脱保護反応とは?
だつほごはんのう
脱保護反応とは、有機合成において一時的に導入した保護基を取り除き、目的の官能基を再び活性化させる化学操作のことです。
有機化学では、複雑な分子を合成する際に、反応させたくない官能基(水酸基・アミノ基・カルボキシル基など)を「保護基」と呼ぶ別の化学グループで覆い隠す「保護反応」が行われます。目的の反応が終わった後、この保護基を取り外して元の官能基を露出させる操作が脱保護反応です。
脱保護のしくみは保護基の種類によって異なります。
- 酸加水分解:tert-ブチルオキシカルボニル(Boc)基はトリフルオロ酢酸(TFA)などの酸で除去できます。
- 塩基加水分解:エステル型保護基は水酸化ナトリウム水溶液などの塩基で切断されます。
- 水素化分解:ベンジル(Bn)基はパラジウム触媒と水素ガスを用いて還元的に除去します。
- フッ素イオン処理:シリル系保護基(TMS・TBSなど)はフッ化テトラブチルアンモニウム(TBAF)で選択的に除去されます。

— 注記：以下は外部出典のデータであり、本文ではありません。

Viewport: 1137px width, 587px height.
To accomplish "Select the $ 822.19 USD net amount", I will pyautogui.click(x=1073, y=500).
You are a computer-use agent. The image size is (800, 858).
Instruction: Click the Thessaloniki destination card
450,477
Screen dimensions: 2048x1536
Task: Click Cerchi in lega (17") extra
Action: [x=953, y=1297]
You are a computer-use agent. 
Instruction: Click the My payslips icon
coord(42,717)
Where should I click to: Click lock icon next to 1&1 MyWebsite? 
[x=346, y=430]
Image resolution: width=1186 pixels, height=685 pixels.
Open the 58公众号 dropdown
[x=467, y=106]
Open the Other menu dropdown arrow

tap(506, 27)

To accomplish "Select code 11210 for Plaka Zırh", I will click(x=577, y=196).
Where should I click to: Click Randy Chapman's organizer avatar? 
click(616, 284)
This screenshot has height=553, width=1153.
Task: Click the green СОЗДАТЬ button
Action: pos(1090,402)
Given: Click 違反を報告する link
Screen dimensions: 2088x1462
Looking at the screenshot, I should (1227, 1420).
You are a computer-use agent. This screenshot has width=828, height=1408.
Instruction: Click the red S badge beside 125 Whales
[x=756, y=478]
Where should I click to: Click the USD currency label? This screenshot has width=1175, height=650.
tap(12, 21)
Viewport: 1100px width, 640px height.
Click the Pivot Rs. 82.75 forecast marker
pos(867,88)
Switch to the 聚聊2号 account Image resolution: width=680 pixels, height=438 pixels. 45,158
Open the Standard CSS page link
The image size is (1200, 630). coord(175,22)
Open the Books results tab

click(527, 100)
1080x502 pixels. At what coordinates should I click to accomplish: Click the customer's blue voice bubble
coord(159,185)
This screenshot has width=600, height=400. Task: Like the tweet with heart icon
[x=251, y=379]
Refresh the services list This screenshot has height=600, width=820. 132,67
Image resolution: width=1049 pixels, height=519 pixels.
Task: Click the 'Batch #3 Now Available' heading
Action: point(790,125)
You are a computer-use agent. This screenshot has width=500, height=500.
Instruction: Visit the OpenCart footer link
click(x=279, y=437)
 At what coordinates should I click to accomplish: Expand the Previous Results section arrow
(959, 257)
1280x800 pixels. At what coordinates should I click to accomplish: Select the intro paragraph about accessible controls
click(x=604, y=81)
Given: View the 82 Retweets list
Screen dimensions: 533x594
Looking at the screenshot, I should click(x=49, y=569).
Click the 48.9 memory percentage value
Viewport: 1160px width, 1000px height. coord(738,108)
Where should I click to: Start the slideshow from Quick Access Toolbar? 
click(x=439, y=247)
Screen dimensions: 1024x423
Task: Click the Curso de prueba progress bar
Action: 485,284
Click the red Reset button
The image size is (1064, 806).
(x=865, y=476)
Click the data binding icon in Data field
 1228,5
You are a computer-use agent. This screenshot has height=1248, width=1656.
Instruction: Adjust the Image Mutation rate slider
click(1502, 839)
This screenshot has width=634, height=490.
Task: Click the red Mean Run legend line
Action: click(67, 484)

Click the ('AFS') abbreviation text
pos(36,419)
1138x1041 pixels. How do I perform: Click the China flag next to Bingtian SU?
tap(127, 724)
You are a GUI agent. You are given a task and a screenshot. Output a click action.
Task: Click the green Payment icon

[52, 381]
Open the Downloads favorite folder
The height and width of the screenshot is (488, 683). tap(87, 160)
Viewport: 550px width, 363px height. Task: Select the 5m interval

保護・脱保護の戦略は医薬品・天然物・ペプチドの全合成において不可欠であり、合成ルートの設計上、どの保護基をどの段階で使うかが合成効率を大きく左右します。適切な保護基の選択と脱保護条件の最適化は、選択性・収率・安全性を確保するうえで非常に重要です。
使い方・例文
ペプチド固相合成ではアミノ基をFmoc基で保護しながら鎖を伸長し、最後にトリフルオロ酢酸処理で全保護基を一括脱保護してペプチドを得ます。医薬品合成の中間体でも同様の手法が広く使われています。